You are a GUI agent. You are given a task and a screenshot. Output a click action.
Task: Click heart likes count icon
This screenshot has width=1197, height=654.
========
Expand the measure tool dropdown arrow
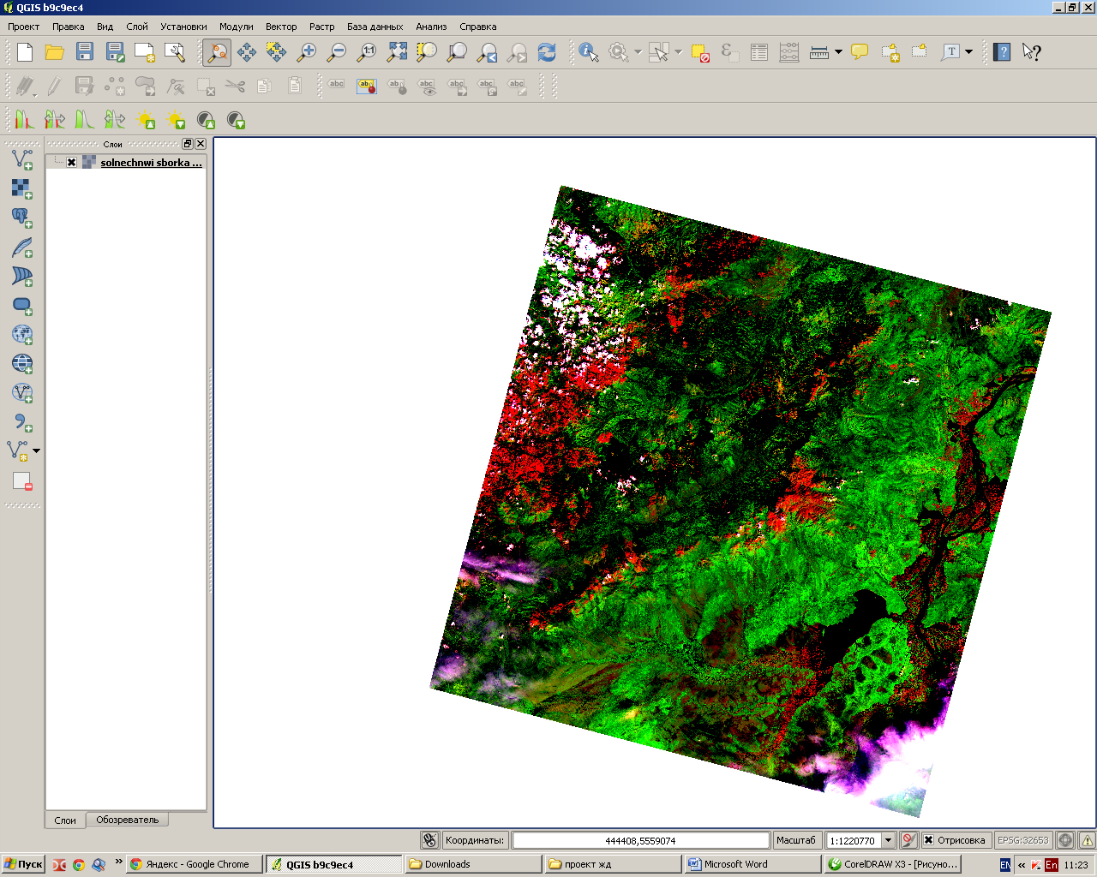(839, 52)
========
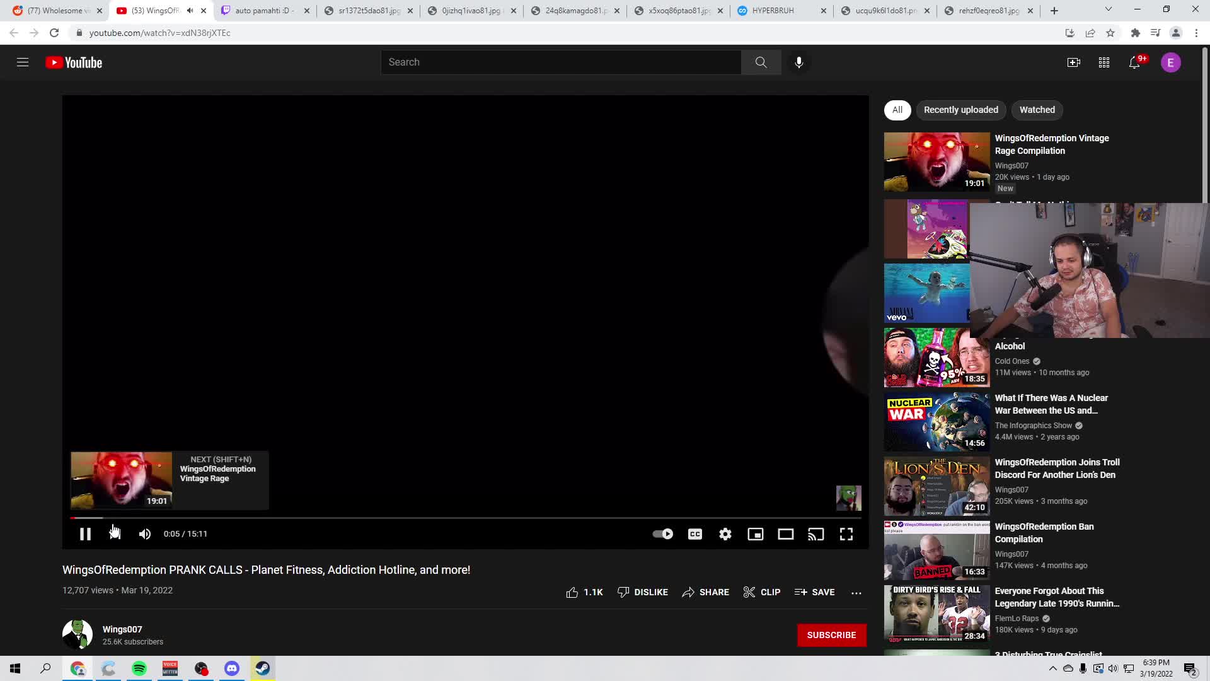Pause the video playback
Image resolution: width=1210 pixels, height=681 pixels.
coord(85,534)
========
**EXERCISE DIRECTIONS:** Examine each line of the listing for the word "screenshot" and state only how many lines contain it.

**YOUR SOLUTION:** 2